INPUT:
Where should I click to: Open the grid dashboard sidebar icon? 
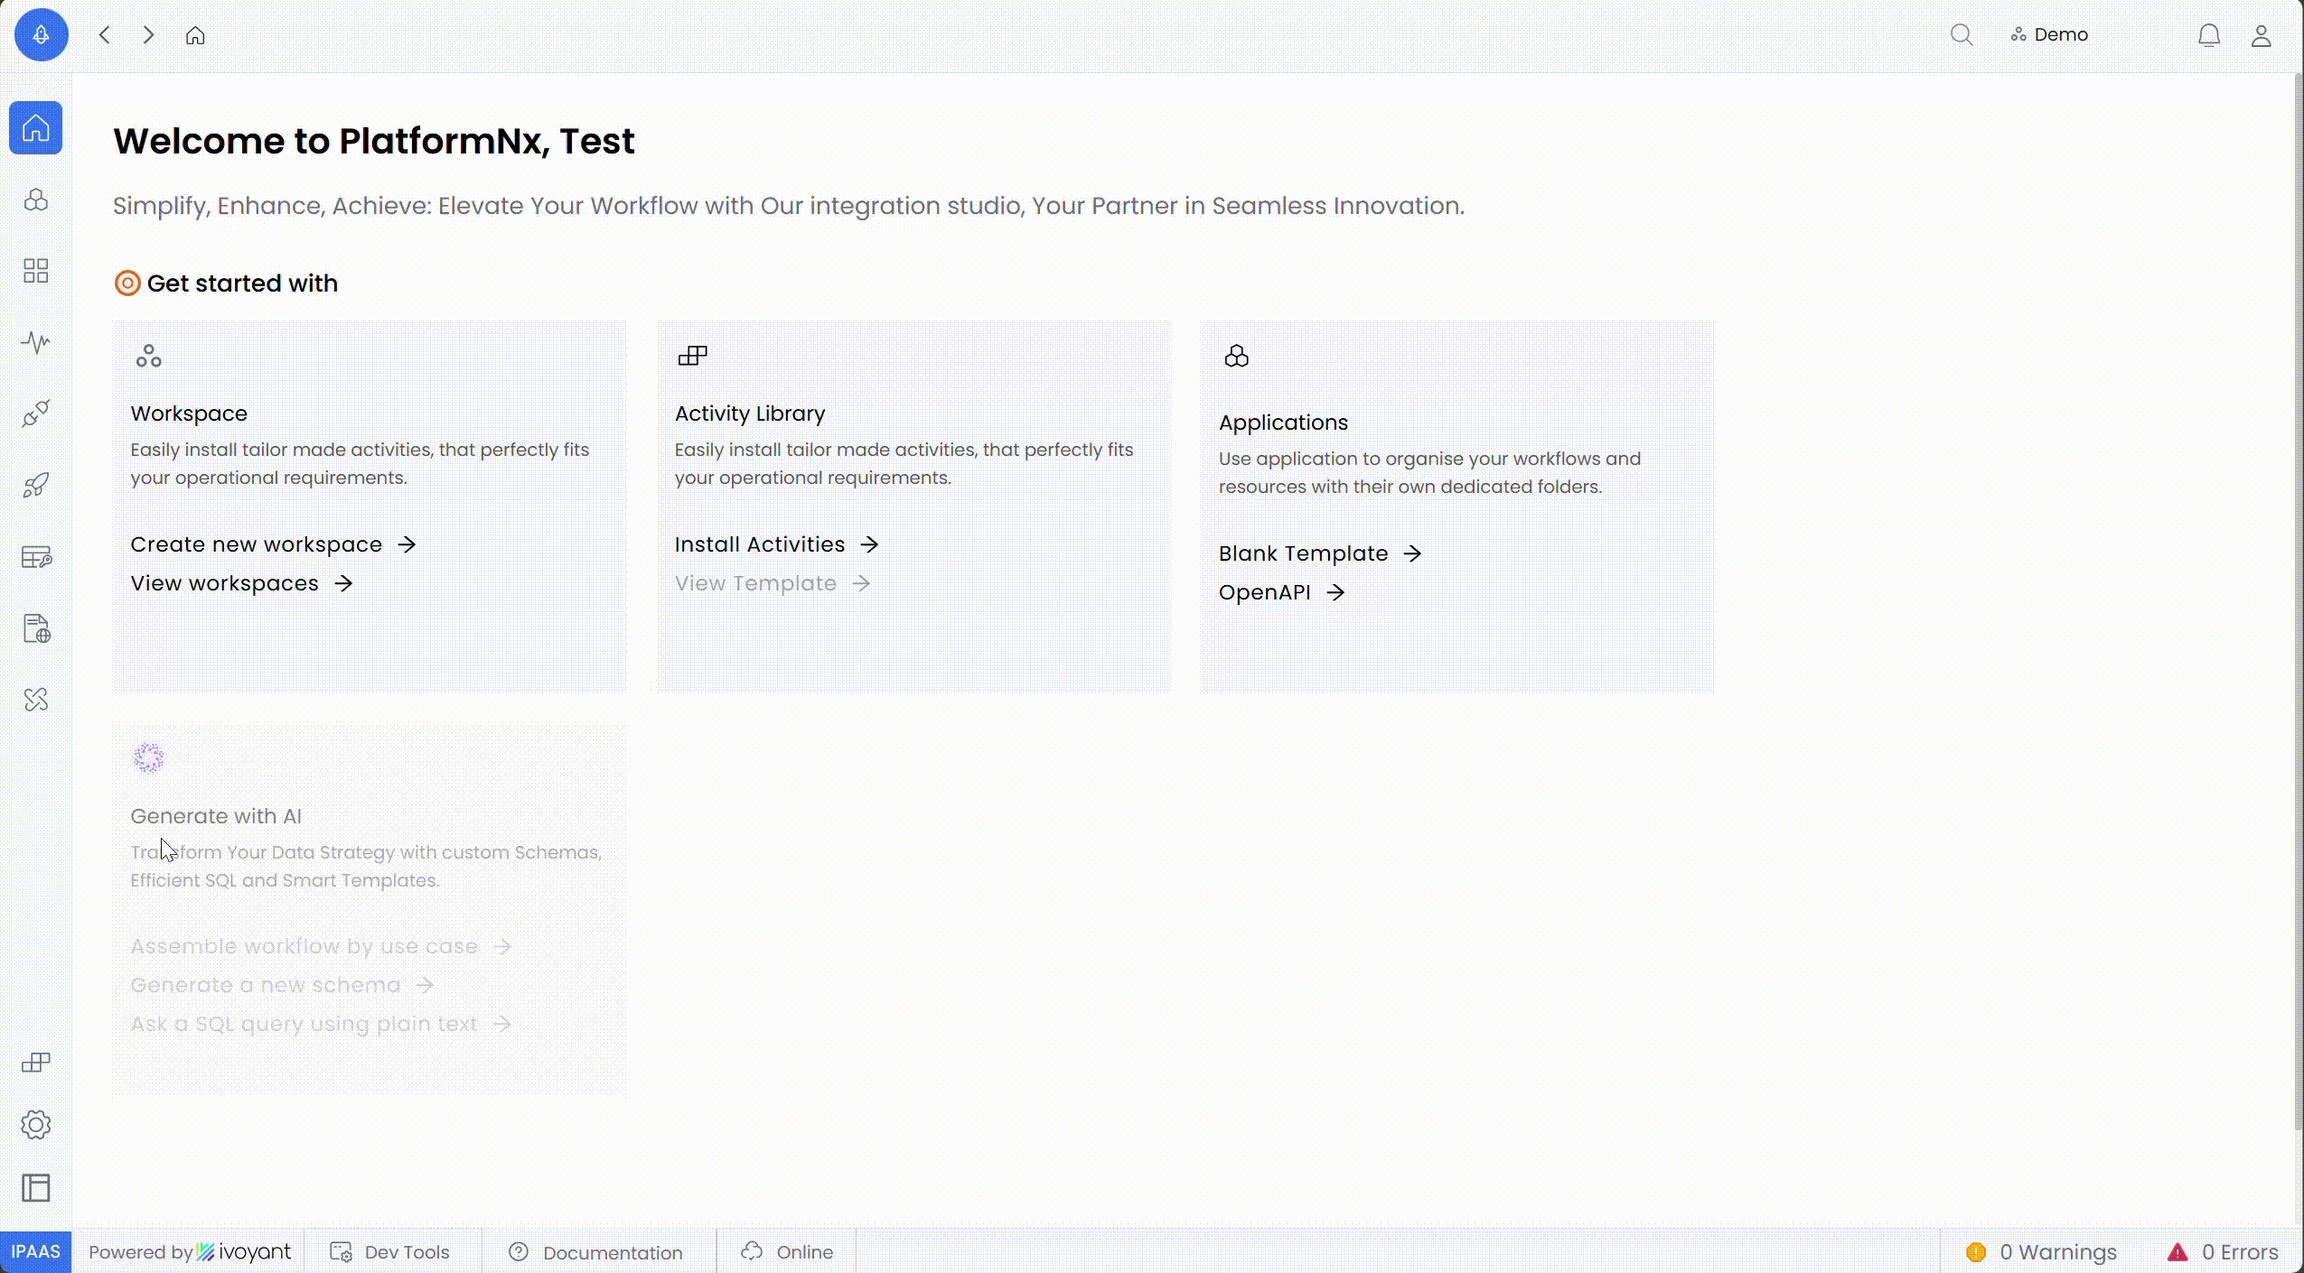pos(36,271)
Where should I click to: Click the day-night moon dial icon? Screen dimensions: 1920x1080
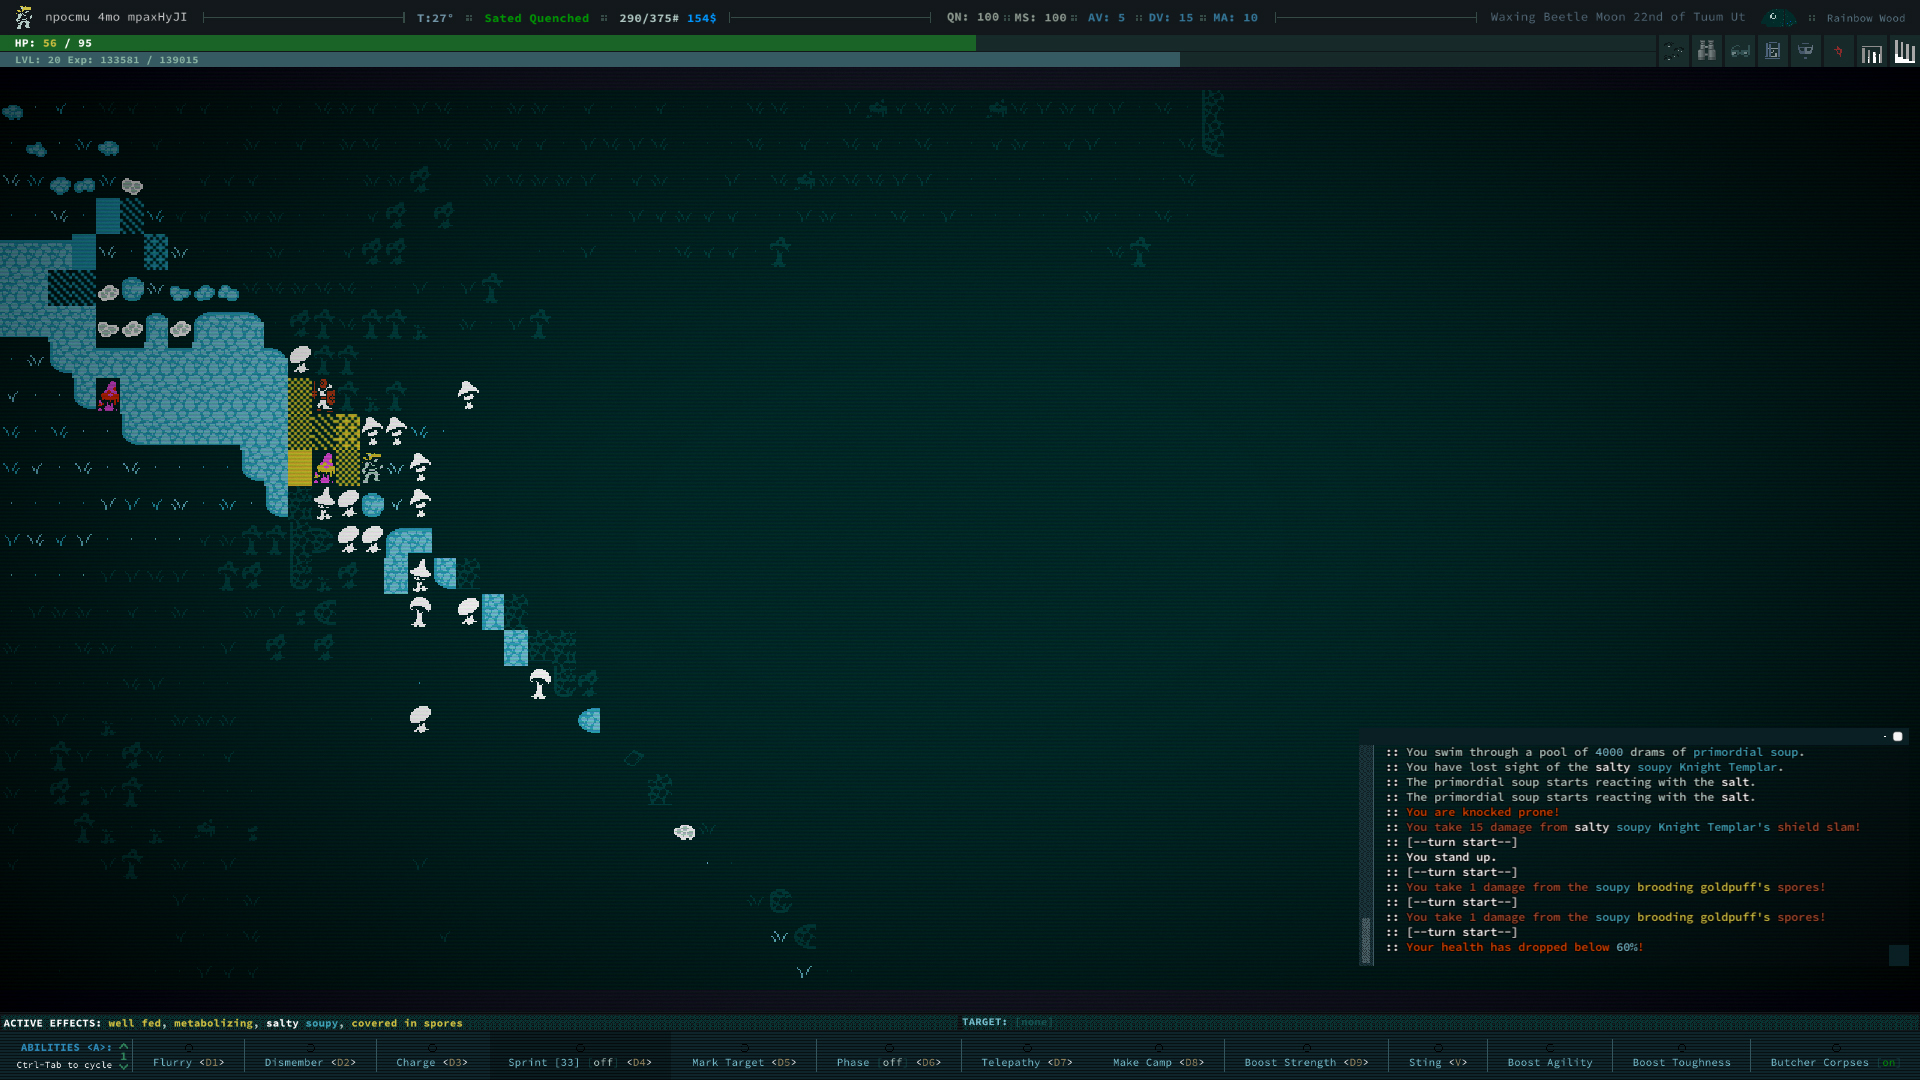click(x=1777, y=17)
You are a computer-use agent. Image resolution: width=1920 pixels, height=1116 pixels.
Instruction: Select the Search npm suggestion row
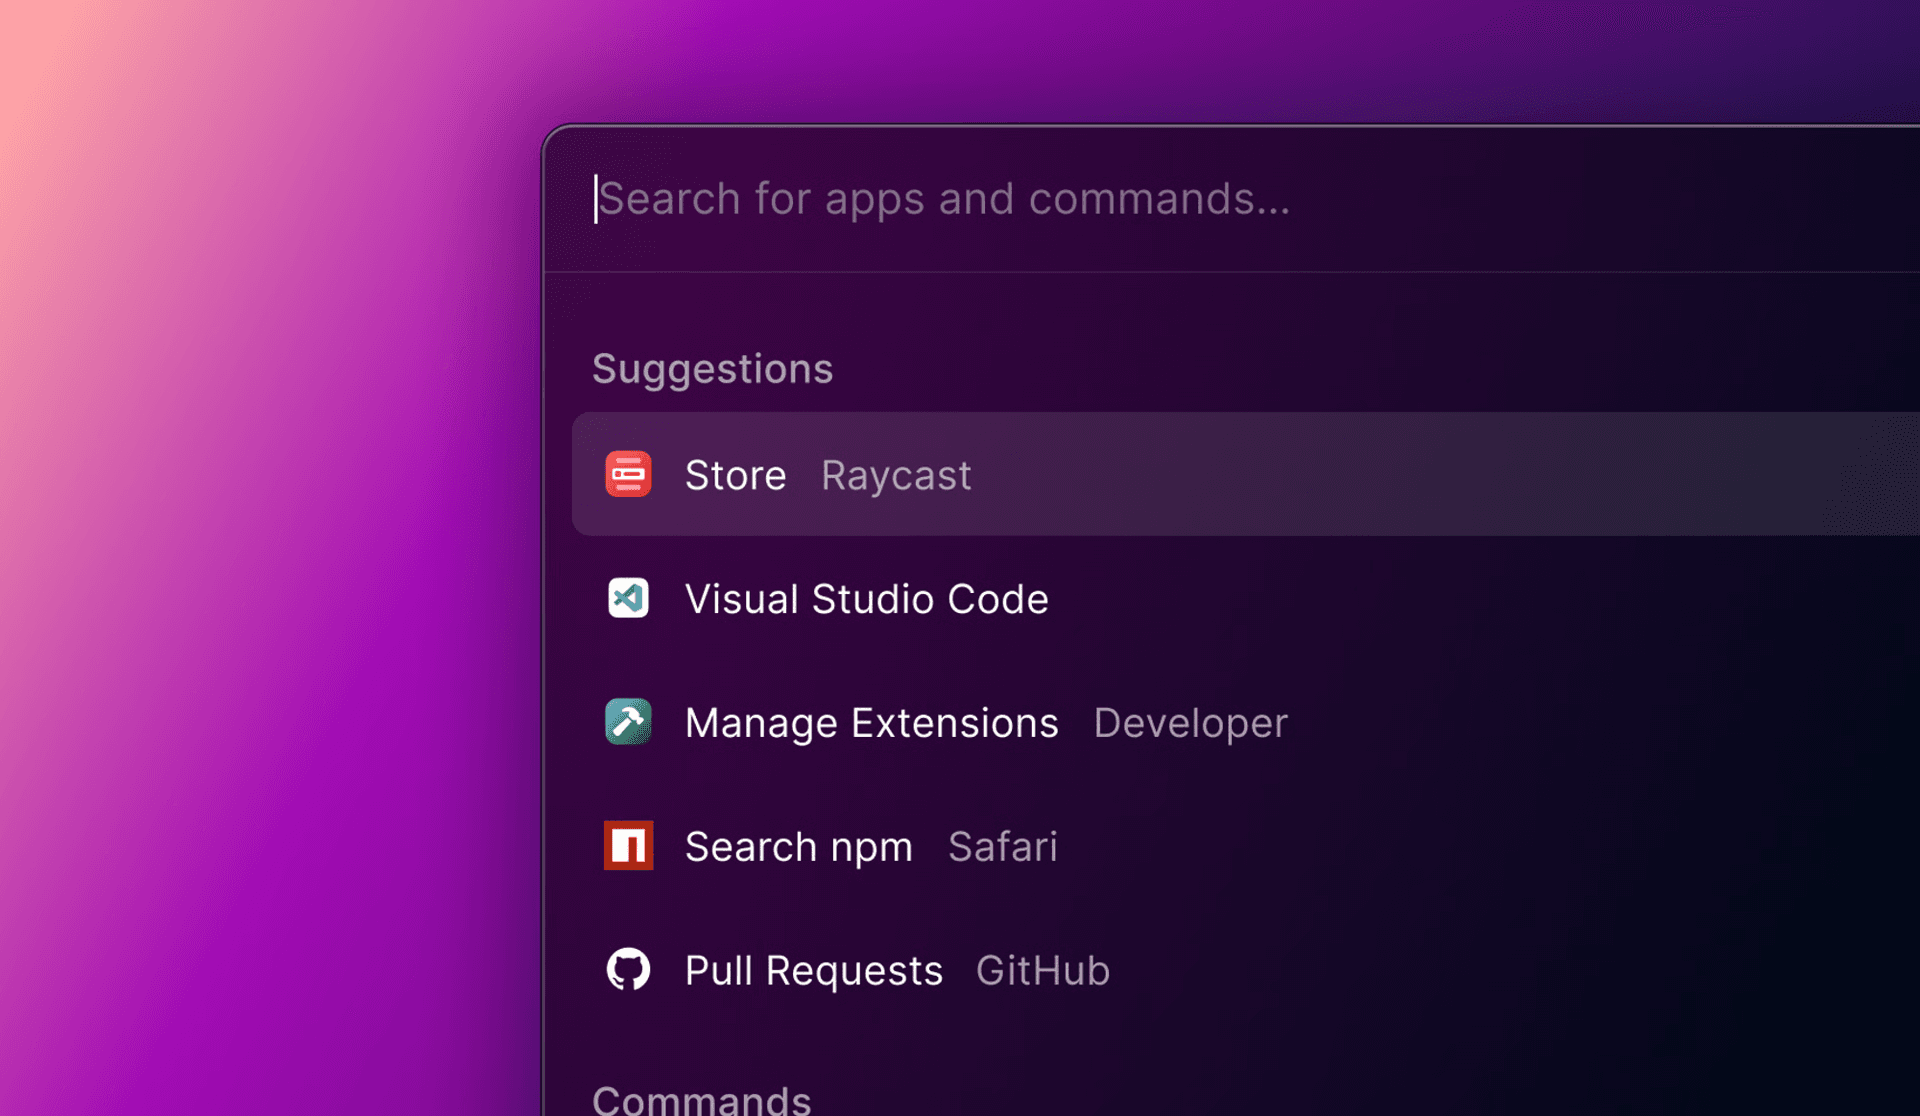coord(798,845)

TASK GOAL:
Reproduce exactly, and only, the lines from the one with "You are a computer-use" to the final line of the listing above; the pictures are to be left out.

RESULT:
You are a computer-use agent. Image resolution: width=1920 pixels, height=1116 pixels.
Instruction: Select the Search npm suggestion row
coord(798,845)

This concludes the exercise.